Your assignment:
The full data, repeated exactly, is the only answer needed.

Given records Block Start

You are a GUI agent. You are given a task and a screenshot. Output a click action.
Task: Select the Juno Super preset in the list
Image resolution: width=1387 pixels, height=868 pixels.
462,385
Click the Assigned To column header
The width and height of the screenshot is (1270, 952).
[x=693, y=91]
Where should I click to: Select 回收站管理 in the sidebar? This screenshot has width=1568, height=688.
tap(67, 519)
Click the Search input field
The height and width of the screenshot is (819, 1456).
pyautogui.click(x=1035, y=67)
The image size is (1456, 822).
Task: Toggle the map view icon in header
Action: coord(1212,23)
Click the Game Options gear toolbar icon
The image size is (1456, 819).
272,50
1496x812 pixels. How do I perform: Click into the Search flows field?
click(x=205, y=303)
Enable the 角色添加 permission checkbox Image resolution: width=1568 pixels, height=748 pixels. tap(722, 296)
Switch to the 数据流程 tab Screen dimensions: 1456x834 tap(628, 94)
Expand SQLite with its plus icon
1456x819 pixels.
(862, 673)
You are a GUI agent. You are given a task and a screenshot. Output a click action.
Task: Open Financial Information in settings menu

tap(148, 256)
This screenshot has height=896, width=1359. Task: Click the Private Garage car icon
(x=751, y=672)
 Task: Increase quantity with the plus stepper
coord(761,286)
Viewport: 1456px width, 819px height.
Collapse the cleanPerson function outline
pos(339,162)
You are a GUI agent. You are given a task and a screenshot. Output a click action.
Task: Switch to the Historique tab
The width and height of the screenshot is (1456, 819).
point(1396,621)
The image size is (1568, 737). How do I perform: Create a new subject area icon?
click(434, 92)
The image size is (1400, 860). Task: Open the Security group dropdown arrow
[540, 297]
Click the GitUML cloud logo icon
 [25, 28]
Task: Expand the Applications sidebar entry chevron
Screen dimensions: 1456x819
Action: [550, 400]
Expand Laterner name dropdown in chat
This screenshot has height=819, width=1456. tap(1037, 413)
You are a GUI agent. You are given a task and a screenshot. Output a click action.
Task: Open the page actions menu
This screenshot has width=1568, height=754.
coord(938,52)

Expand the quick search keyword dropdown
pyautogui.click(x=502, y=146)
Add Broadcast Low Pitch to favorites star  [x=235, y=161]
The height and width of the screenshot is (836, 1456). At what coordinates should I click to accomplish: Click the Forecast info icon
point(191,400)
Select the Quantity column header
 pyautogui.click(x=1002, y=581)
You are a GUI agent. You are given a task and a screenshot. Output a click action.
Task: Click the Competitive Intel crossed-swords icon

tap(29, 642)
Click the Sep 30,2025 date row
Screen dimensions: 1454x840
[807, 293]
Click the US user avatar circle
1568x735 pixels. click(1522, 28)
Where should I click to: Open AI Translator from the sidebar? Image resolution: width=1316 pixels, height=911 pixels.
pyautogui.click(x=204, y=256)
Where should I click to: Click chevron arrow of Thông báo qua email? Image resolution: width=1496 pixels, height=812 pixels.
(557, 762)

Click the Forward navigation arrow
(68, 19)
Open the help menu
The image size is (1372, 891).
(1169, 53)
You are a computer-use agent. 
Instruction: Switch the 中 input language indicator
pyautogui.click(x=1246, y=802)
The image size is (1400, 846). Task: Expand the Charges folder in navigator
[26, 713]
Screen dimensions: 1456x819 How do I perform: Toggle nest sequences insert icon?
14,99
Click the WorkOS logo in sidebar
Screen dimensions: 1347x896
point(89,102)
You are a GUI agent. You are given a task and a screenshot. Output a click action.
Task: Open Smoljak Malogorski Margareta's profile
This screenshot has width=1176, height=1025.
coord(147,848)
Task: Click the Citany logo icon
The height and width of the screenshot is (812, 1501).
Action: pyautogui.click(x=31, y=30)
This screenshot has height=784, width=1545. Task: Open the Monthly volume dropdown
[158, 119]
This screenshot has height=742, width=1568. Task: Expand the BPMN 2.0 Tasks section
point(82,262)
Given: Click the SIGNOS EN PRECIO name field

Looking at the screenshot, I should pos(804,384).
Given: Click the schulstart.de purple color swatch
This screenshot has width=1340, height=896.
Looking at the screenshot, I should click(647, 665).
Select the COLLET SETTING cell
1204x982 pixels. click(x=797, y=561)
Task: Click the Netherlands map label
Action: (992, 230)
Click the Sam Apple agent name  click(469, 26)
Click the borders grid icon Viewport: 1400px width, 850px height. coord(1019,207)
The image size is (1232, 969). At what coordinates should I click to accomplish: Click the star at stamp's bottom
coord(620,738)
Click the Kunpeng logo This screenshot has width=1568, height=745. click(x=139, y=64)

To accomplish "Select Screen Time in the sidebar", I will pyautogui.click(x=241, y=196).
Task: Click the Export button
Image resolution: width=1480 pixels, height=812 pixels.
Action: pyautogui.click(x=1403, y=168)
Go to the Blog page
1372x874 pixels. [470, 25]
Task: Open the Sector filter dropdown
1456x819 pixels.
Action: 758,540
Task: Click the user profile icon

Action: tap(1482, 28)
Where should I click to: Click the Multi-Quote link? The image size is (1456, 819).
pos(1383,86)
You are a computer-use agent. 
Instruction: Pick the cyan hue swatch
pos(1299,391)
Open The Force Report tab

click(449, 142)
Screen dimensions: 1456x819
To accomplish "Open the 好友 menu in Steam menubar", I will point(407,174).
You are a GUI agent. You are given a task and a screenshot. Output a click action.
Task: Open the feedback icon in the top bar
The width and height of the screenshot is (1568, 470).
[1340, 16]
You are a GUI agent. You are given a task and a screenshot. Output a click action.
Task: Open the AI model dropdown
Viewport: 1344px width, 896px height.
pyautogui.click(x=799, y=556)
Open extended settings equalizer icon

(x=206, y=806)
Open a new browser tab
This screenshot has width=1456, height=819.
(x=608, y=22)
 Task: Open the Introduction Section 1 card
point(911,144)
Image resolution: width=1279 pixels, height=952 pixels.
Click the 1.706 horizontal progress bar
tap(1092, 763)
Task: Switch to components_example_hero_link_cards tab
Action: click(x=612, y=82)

Given records Block End

Solved exercise:
You are a GUI agent. You are given a task and a screenshot. Output a click action.
Task: Select the Juno Super preset in the list
Image resolution: width=1387 pixels, height=868 pixels.
462,385
Click the Assigned To column header
The width and height of the screenshot is (1270, 952).
[x=693, y=91]
Where should I click to: Select 回收站管理 in the sidebar? This screenshot has width=1568, height=688.
tap(67, 519)
Click the Search input field
The height and width of the screenshot is (819, 1456).
pyautogui.click(x=1035, y=67)
The image size is (1456, 822).
Task: Toggle the map view icon in header
Action: coord(1212,23)
Click the Game Options gear toolbar icon
The image size is (1456, 819).
272,50
1496x812 pixels. How do I perform: Click into the Search flows field?
click(x=205, y=303)
Enable the 角色添加 permission checkbox Image resolution: width=1568 pixels, height=748 pixels. tap(722, 296)
Switch to the 数据流程 tab Screen dimensions: 1456x834 tap(628, 94)
Expand SQLite with its plus icon
1456x819 pixels.
(862, 673)
You are a GUI agent. You are given a task and a screenshot. Output a click action.
Task: Open Financial Information in settings menu

tap(148, 256)
This screenshot has height=896, width=1359. Task: Click the Private Garage car icon
(x=751, y=672)
 Task: Increase quantity with the plus stepper
coord(761,286)
Viewport: 1456px width, 819px height.
Collapse the cleanPerson function outline
pos(339,162)
You are a GUI agent. You are given a task and a screenshot. Output a click action.
Task: Switch to the Historique tab
The width and height of the screenshot is (1456, 819).
point(1396,621)
The image size is (1568, 737). How do I perform: Create a new subject area icon?
click(434, 92)
The image size is (1400, 860). Task: Open the Security group dropdown arrow
[540, 297]
Click the GitUML cloud logo icon
 [25, 28]
Task: Expand the Applications sidebar entry chevron
Screen dimensions: 1456x819
Action: [550, 400]
Expand Laterner name dropdown in chat
This screenshot has height=819, width=1456. tap(1037, 413)
You are a GUI agent. You are given a task and a screenshot. Output a click action.
Task: Open the page actions menu
This screenshot has width=1568, height=754.
coord(938,52)

Expand the quick search keyword dropdown
pyautogui.click(x=502, y=146)
Add Broadcast Low Pitch to favorites star  [x=235, y=161]
The height and width of the screenshot is (836, 1456). At what coordinates should I click to accomplish: Click the Forecast info icon
point(191,400)
Select the Quantity column header
 pyautogui.click(x=1002, y=581)
You are a GUI agent. You are given a task and a screenshot. Output a click action.
Task: Click the Competitive Intel crossed-swords icon

tap(29, 642)
Click the Sep 30,2025 date row
Screen dimensions: 1454x840
[807, 293]
Click the US user avatar circle
1568x735 pixels. click(1522, 28)
Where should I click to: Open AI Translator from the sidebar? Image resolution: width=1316 pixels, height=911 pixels.
pyautogui.click(x=204, y=256)
Where should I click to: Click chevron arrow of Thông báo qua email? Image resolution: width=1496 pixels, height=812 pixels.
(557, 762)

Click the Forward navigation arrow
(68, 19)
Open the help menu
The image size is (1372, 891).
(1169, 53)
You are a computer-use agent. 
Instruction: Switch the 中 input language indicator
pyautogui.click(x=1246, y=802)
The image size is (1400, 846). Task: Expand the Charges folder in navigator
[26, 713]
Screen dimensions: 1456x819 How do I perform: Toggle nest sequences insert icon?
14,99
Click the WorkOS logo in sidebar
Screen dimensions: 1347x896
point(89,102)
You are a GUI agent. You are given a task and a screenshot. Output a click action.
Task: Open Smoljak Malogorski Margareta's profile
This screenshot has width=1176, height=1025.
coord(147,848)
Task: Click the Citany logo icon
The height and width of the screenshot is (812, 1501).
Action: pyautogui.click(x=31, y=30)
This screenshot has height=784, width=1545. Task: Open the Monthly volume dropdown
[158, 119]
This screenshot has height=742, width=1568. Task: Expand the BPMN 2.0 Tasks section
point(82,262)
Given: Click the SIGNOS EN PRECIO name field

Looking at the screenshot, I should pos(804,384).
Given: Click the schulstart.de purple color swatch
This screenshot has width=1340, height=896.
Looking at the screenshot, I should click(647, 665).
Select the COLLET SETTING cell
1204x982 pixels. click(x=797, y=561)
Task: Click the Netherlands map label
Action: (992, 230)
Click the Sam Apple agent name  click(469, 26)
Click the borders grid icon Viewport: 1400px width, 850px height. coord(1019,207)
The image size is (1232, 969). At what coordinates should I click to accomplish: Click the star at stamp's bottom
coord(620,738)
Click the Kunpeng logo This screenshot has width=1568, height=745. click(x=139, y=64)

To accomplish "Select Screen Time in the sidebar", I will pyautogui.click(x=241, y=196).
Task: Click the Export button
Image resolution: width=1480 pixels, height=812 pixels.
Action: pyautogui.click(x=1403, y=168)
Go to the Blog page
1372x874 pixels. [470, 25]
Task: Open the Sector filter dropdown
1456x819 pixels.
Action: 758,540
Task: Click the user profile icon

Action: tap(1482, 28)
Where should I click to: Click the Multi-Quote link? The image size is (1456, 819).
pos(1383,86)
You are a computer-use agent. 
Instruction: Pick the cyan hue swatch
pos(1299,391)
Open The Force Report tab

click(449, 142)
Screen dimensions: 1456x819
To accomplish "Open the 好友 menu in Steam menubar", I will point(407,174).
You are a GUI agent. You are given a task and a screenshot. Output a click action.
Task: Open the feedback icon in the top bar
The width and height of the screenshot is (1568, 470).
[1340, 16]
You are a GUI agent. You are given a task and a screenshot. Output a click action.
Task: Open the AI model dropdown
Viewport: 1344px width, 896px height.
pyautogui.click(x=799, y=556)
Open extended settings equalizer icon

(x=206, y=806)
Open a new browser tab
This screenshot has width=1456, height=819.
(x=608, y=22)
 Task: Open the Introduction Section 1 card
point(911,144)
Image resolution: width=1279 pixels, height=952 pixels.
Click the 1.706 horizontal progress bar
tap(1092, 763)
Task: Switch to components_example_hero_link_cards tab
Action: click(x=612, y=82)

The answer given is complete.